This Novel Stretching Process Could Matter for Nanotech

The MIT-developed technique exploits the cold-drawing process used to make synthetic fibers. It is designed to break sheets of any material into tiny, nearly uniform segments ranging in various sizes down to a nanoparticle.

Kristopher Sturgis

The discovery was made by an interdisciplinary team of researchers at MIT, and could be used to mass-produce high tech optical devices and other electronics. The new method was designed to produce sectioned particles out of a variety of different materials including plastics, metals, glass, and even natural materials like silk.

"The process we describe can produce nanoparticles from any material that is available in the form of a thread or thin sheet," says Ayman Abouraddy, associate professor of optics and photonics at the University of Central Florida, and one of the lead authors on the research. "Consequently, a very broad range of materials can be tackled in this way, as we show. Nanoparticles are useful for a wide range of applications, spanning the gamut from cosmetics and sunscreens, to biotechnology and drug delivery, all the way to paints and coatings."

The technology that makes it all possible is a process called cold-drawing, a technique that has been used for years to produce synthetic fibers like nylon. In their new research, Abouraddy and his team expanded this technique to include fibers from multiple materials, including ones that were previously expected to shatter when subjected to this kind of stretching.

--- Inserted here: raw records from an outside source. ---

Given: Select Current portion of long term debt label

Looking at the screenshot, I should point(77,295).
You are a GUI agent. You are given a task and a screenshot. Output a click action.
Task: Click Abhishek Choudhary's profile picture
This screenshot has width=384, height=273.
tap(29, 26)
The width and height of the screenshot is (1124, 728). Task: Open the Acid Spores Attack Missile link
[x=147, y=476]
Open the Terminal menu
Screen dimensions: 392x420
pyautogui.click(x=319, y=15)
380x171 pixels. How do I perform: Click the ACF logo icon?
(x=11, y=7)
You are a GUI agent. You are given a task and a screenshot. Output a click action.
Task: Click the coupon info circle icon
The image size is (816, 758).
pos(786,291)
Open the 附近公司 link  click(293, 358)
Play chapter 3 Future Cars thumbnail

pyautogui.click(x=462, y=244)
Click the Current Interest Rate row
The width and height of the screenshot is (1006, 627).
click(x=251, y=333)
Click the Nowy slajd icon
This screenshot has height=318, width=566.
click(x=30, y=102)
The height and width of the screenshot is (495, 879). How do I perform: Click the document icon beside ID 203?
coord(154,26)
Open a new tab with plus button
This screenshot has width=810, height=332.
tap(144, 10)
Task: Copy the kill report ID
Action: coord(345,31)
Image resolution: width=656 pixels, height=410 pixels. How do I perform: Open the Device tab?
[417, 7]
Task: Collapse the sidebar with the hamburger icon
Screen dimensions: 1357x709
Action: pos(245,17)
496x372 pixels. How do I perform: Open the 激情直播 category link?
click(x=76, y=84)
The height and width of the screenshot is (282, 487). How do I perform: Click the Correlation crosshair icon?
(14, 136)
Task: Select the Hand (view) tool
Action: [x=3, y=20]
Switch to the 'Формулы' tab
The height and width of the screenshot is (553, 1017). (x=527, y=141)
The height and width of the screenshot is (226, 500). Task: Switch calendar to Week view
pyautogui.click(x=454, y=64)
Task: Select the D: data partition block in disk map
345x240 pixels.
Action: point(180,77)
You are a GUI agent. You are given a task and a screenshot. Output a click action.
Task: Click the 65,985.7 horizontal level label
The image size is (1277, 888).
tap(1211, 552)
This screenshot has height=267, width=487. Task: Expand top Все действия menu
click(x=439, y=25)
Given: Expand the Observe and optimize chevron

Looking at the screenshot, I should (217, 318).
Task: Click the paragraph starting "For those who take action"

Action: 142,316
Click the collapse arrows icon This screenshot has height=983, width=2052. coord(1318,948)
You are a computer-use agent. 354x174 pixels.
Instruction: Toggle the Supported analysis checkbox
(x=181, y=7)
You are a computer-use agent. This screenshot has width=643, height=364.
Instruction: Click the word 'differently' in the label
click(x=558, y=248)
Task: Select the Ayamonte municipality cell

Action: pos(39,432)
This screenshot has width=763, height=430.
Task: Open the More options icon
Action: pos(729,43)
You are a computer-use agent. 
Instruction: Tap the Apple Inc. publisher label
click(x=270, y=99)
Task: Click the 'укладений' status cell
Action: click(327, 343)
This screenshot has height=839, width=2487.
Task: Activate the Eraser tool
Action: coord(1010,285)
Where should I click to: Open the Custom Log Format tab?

"The serendipitous discovery of this process grew out of previous work on fluid instabilities in fibers comprised of multiple materials," Abouraddy said. "Our efforts were focused on what happens when the fiber is heated and the materials soften to the point where surface tension can lead to a core running the whole length of the fiber, and is converted into a necklace of spheres--just as a jet of water out of a faucet is reduced to droplets when the flow rate drops."

It was during this investigation that Soroush Shabahang, one of their students and first author on the work, happened to observe that the core along a very thin thread seemed to shatter when the fiber was pulled, ever so gently, from its two ends. Once they moved to larger diameters and larger axial stresses, they found that the phenomenon happens ubiquitously.

"Very few nanoparticle fabrication strategies rely on mechanical forces, especially if it is a complex internal architecture," Abouraddy says. "Grinding processes can produce small particles, but size uniformity is usually lacking, and it's impossible to create complex structures. Our process uses a mechanical force at room temperature, thus low energy expenditure, and nevertheless produces uniformly sized particles from a wide variety of materials."

Since cold-drawing has been a staple in the business of manufacturing synthetic fibers for years, this routine practice could now be used to produce structures made from a myriad of different materials at the micro and nanoscale.

"This is routinely carried out at tremendous quantities and high speed," Abouraddy says. "Now, this well established manufacturing process can be exploited to produce micro and nano-structures, and as such, we anticipate that the adoption of our strategy will have a tremendous impact."

Abouraddy says that, in the context of biological science, complex particle structures can be fabricated using polymeric fibers as a scaffold. His team envisions that this technique can be used as imaging contrast agents, and possibly even vehicles for drug delivery. He says that in addition to applications in spectroscopy, the technique will effectively serve as a tool for anyone involved with materials science and engineering.

"Gratings are used in spectroscopy to identify compounds by examining their diffracted optical spectrum. But in addition to their scientific interest, this process is a valuable educational tool for young students--bringing together ideas and concepts from materials science, mechanical engineering, and optics."

As they move forward, the team is confident this technique could be used as an important tool to produce larger quantities of nanoparticles, nanorods, and nanowires of a wide variety of different compositions--all in an effort to advance the the use of multimaterial fibers.